Cloning and sequence of several alpha 2u-globulin cDNAs.

Abstract

A simple cloning procedure is described for .alpha.2u-globulin that requires neither enrichment of mRNA for cloning nor purification of a specific probe for screening recombinant colonies. Total adult male liver poly(A)+RNA was used as template for cloning and the subsequent recombinant colonies were screened by comparing hybridization to radioactive c[complementary]DNA probes prepared from hepatic male and female mRNA, respectively. Almost all of the selected male-specific clones contained .alpha.2u-globulin sequences. This cloned .alpha.2u-globulin cDNA specifically hybridizes to male rat liver RNA, which, when isolated and translated in vitro, codes for a 21,000 dalton protein (pro-.alpha.2u-globulin) immunologically identical to .alpha.2u-globulin. When translation occurs in the presence of pancreatic microsomes this in vitro synthesized pro-.alpha.2u-globulin is processed to the 19,000 dalton mature form of .alpha.2u-globulin. The nucleotide sequence of the .alpha.2u-globulin cDNA was determined, elucidating the complete amino acid sequence of .alpha.2u-globulin and most of the hydrophobic leader sequence of pro-.alpha.2u-globulin. The amino acid sequence deduced from the cDNA agrees with the partial sequence previously determined by sequential Edman degradation of the purified protein. .alpha.2u-Globulin cDNA clones contain within the 3''-untranslated region 1 or both of the 2 putative polyadenylylation/transcription termination sites.
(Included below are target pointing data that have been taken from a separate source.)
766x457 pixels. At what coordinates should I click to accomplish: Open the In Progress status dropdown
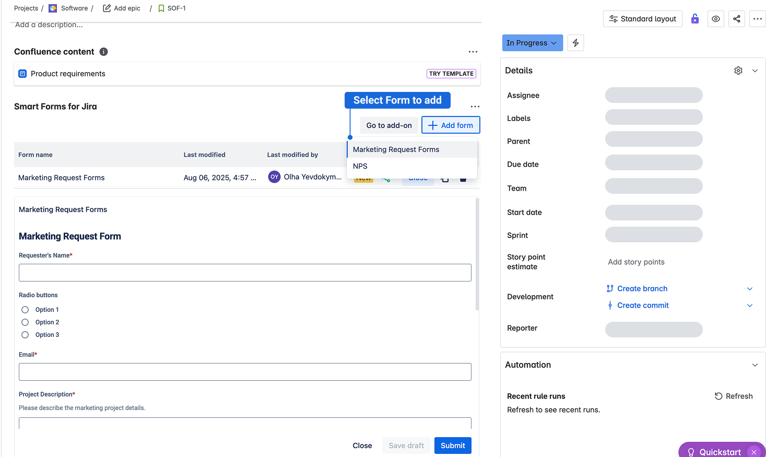click(532, 43)
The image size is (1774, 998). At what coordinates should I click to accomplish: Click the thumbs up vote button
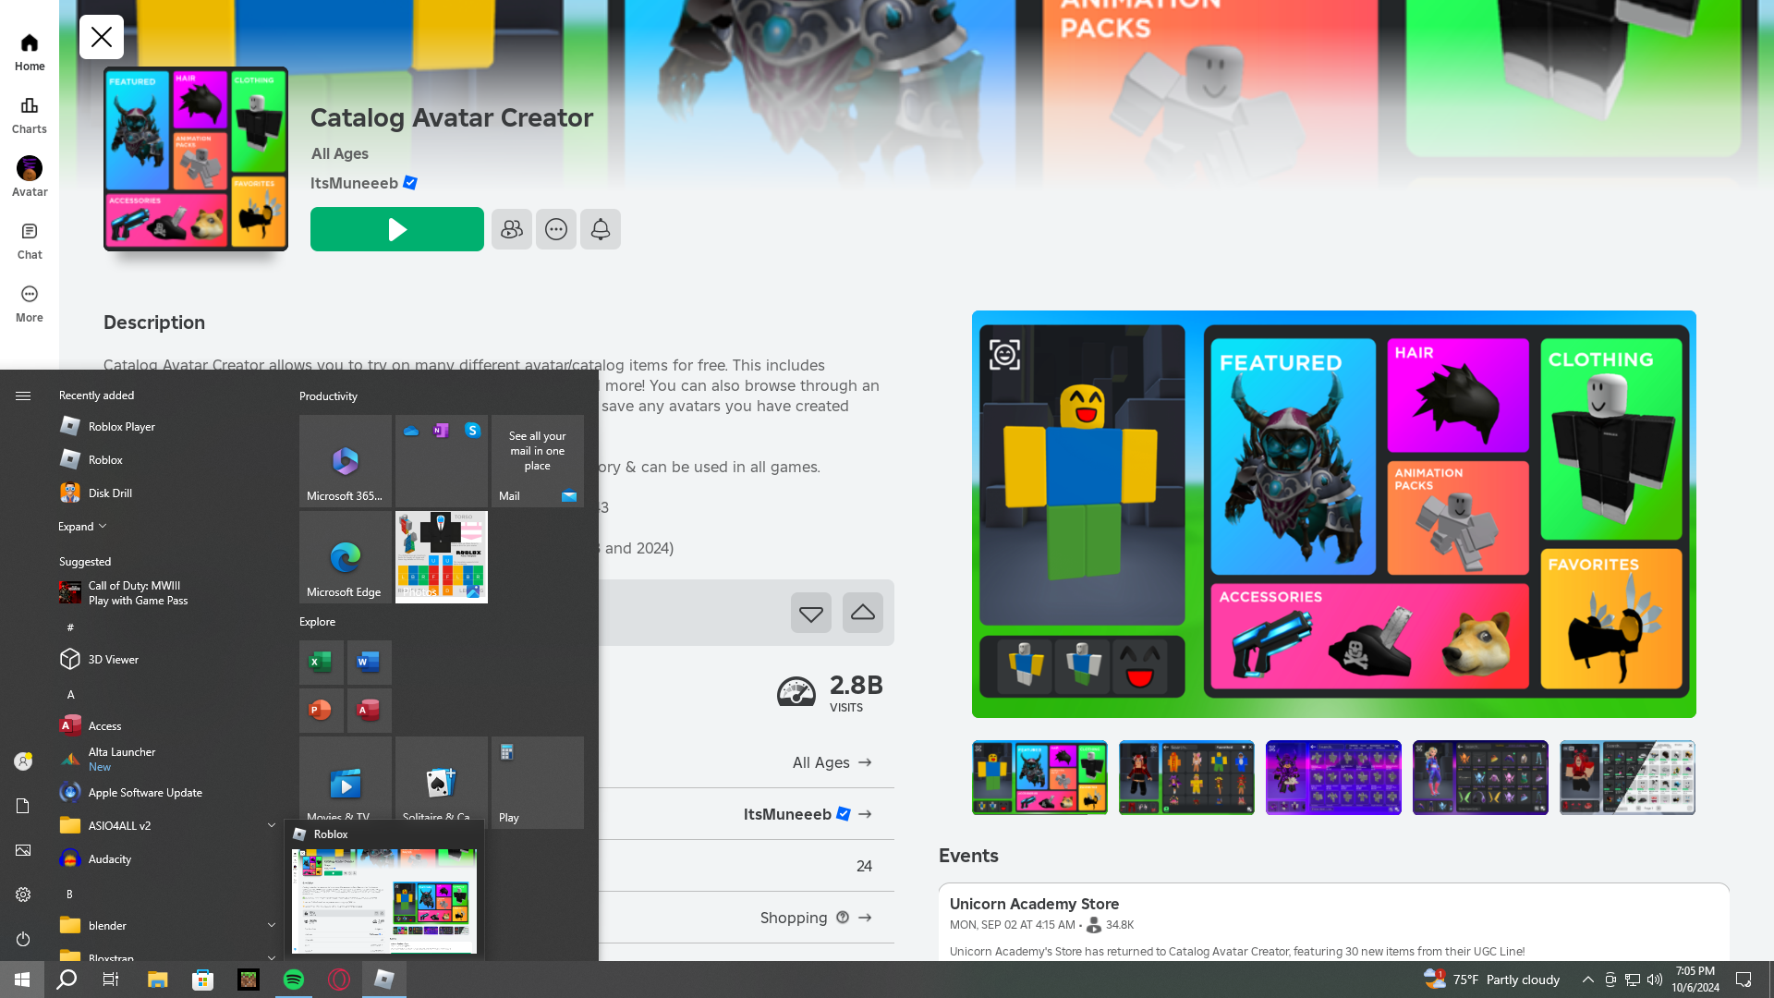862,613
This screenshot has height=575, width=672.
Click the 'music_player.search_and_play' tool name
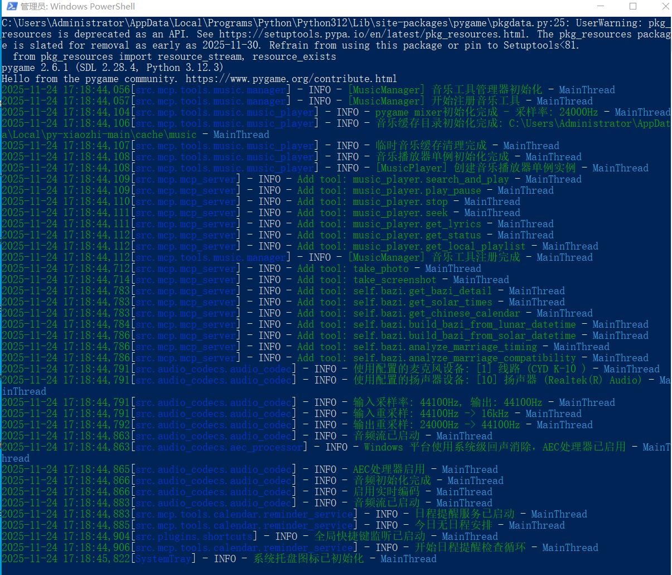[x=431, y=179]
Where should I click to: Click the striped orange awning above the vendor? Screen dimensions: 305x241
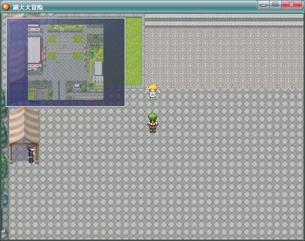coord(24,126)
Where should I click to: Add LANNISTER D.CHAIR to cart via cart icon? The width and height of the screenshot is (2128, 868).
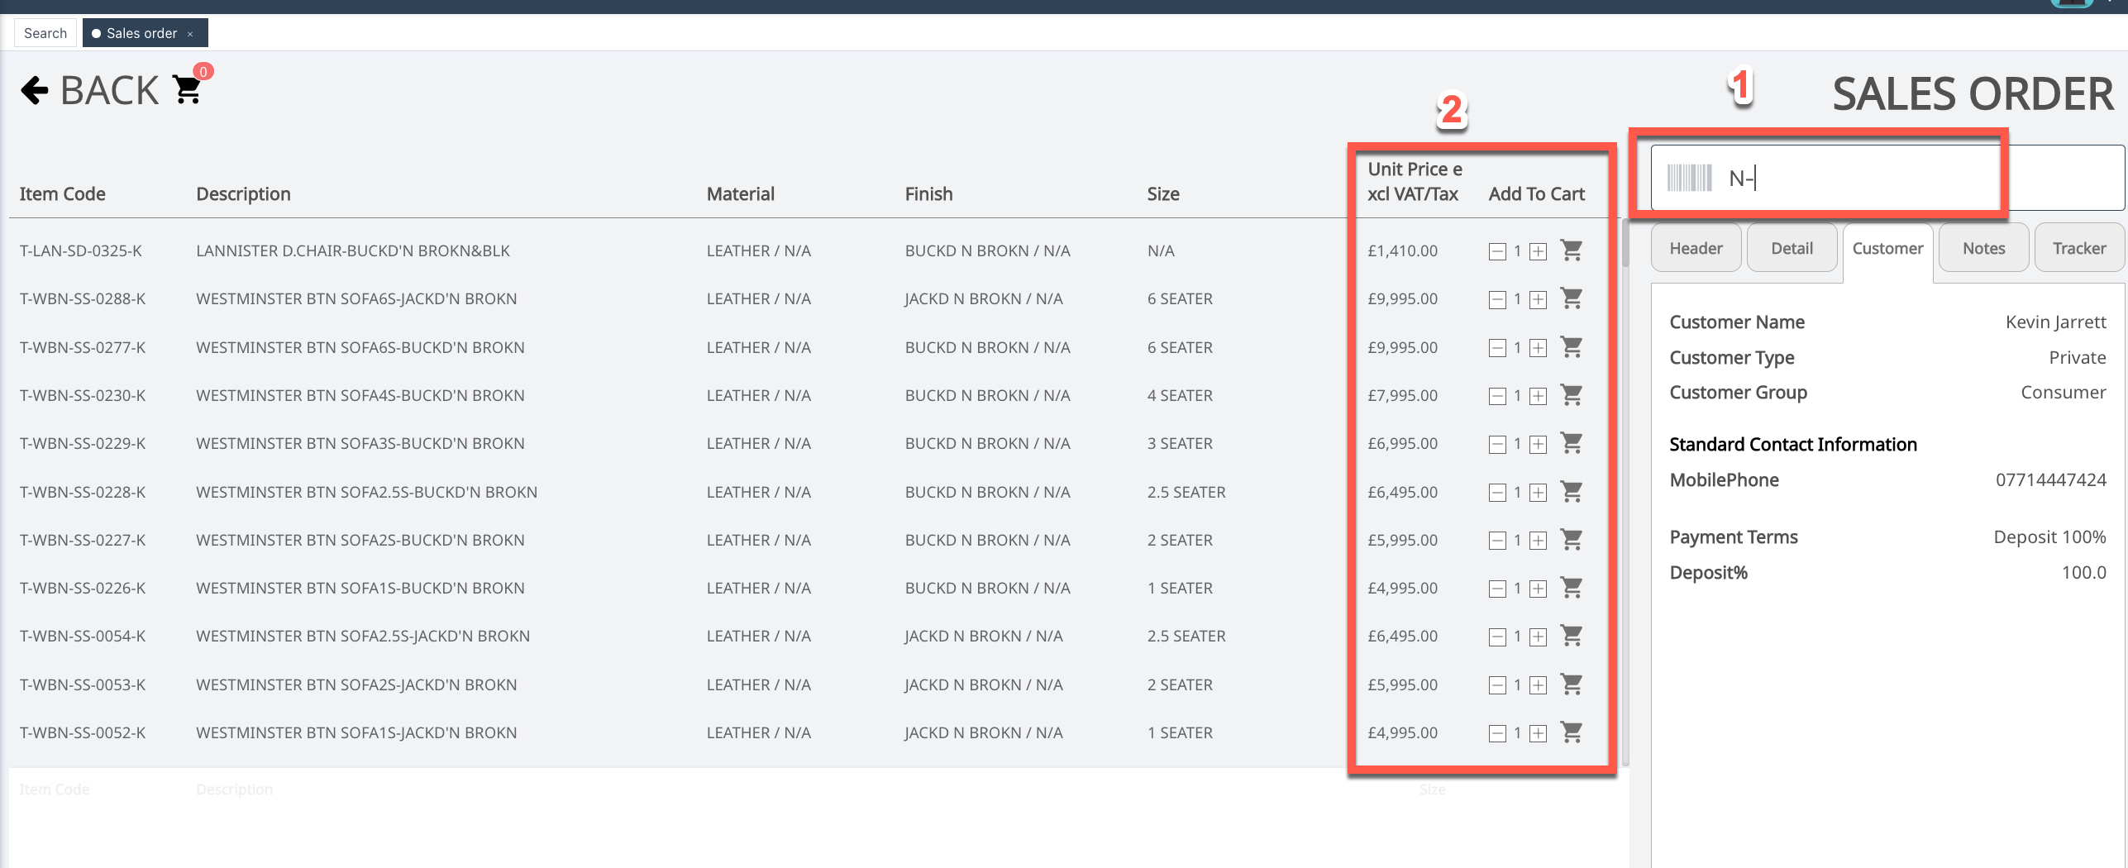(1571, 250)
Either can be used, regenerating .alpha.2u-globulin mRNA species of 2 lengths. A codon usage analysis of the cDNA showed that, although all 6 leucine codons are used for the 14 leucine residues in mature .alpha.2u-globulin, the 7 leucines in the partial leader sequence reported are all encoded by the same codon, CTG. The primary amino acid sequence contains a unique Asn-Gly-Ser sequence, likely to be in .beta.-turn conformation, as the probable site of glycosylation for this glycoprotein.